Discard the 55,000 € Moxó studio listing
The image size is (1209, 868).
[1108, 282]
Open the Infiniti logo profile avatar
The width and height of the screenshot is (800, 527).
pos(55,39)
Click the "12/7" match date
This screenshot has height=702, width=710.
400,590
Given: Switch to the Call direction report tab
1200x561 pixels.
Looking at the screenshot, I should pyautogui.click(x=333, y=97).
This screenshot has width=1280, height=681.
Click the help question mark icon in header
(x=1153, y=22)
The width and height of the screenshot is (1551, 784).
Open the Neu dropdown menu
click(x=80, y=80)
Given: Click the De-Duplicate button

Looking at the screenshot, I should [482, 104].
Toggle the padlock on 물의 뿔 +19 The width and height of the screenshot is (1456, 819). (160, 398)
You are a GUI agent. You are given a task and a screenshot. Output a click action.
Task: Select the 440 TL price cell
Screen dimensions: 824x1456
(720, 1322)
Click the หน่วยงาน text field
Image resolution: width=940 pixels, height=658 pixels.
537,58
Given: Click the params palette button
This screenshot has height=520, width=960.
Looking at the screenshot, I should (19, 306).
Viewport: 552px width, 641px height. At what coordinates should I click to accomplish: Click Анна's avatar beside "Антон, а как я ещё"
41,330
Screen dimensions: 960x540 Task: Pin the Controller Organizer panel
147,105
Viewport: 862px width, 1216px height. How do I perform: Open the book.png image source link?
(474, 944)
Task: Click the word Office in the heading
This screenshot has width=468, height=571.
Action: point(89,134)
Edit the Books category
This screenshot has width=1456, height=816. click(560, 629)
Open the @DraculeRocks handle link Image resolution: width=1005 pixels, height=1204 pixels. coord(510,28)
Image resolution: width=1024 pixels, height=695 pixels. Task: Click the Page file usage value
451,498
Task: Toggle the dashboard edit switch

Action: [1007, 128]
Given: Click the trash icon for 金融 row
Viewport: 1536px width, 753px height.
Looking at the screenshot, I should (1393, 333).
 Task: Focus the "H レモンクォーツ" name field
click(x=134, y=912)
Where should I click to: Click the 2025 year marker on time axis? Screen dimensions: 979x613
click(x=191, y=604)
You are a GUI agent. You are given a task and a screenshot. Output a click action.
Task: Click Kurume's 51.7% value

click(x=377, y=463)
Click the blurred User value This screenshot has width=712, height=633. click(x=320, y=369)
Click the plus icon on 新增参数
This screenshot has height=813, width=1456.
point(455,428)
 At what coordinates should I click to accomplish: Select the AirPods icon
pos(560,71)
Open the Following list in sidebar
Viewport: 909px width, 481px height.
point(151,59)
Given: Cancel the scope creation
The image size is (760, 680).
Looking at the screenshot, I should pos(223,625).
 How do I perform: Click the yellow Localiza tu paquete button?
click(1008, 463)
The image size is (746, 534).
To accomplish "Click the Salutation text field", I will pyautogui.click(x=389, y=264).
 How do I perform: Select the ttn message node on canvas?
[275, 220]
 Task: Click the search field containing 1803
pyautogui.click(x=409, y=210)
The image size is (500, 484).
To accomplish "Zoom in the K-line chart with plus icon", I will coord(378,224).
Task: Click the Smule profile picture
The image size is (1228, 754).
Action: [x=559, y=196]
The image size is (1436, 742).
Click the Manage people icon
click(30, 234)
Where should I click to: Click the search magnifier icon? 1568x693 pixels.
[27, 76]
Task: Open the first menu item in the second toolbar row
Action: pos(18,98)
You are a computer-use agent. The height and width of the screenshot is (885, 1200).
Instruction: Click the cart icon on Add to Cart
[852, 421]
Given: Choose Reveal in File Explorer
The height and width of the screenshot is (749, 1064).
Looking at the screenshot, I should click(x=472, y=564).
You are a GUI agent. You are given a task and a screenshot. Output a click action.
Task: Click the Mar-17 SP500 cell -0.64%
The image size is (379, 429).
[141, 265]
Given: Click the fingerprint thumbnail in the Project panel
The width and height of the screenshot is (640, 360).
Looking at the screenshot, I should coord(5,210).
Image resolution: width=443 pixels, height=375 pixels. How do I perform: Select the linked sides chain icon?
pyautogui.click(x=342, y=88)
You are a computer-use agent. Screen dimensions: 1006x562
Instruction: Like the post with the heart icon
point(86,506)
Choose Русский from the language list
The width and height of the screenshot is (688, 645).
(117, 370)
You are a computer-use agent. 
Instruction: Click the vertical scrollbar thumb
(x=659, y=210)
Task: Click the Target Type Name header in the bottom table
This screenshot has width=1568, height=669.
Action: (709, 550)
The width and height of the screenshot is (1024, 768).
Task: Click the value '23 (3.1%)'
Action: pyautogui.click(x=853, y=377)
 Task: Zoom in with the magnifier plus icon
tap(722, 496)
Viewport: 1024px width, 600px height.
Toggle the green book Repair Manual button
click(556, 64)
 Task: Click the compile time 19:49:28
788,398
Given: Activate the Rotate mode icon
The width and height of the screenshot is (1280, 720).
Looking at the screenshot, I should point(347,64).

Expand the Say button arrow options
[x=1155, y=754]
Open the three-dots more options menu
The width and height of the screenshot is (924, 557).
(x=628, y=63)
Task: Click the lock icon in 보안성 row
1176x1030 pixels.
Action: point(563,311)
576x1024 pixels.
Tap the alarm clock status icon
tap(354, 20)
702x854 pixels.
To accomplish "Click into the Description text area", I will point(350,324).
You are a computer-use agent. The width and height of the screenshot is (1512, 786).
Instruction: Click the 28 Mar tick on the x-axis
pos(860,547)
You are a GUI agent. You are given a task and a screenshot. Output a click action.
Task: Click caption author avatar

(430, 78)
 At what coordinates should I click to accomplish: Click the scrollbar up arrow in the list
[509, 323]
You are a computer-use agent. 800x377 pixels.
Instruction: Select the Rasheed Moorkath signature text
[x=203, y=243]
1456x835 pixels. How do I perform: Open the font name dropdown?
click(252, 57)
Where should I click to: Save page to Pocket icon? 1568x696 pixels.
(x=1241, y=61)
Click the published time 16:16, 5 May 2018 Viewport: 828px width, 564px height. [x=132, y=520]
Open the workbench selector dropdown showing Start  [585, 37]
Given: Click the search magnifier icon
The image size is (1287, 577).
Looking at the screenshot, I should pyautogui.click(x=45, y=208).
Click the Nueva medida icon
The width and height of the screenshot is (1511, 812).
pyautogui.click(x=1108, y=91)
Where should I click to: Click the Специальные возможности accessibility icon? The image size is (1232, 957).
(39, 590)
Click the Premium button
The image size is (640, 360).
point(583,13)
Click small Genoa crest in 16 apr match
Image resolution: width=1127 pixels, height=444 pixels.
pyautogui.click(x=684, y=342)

→ Exercise objective: Your job is to copy out every line from the records above that has the word "Choose".

→ Response to this task:
Given: Choose Reveal in File Explorer
Choose Русский from the language list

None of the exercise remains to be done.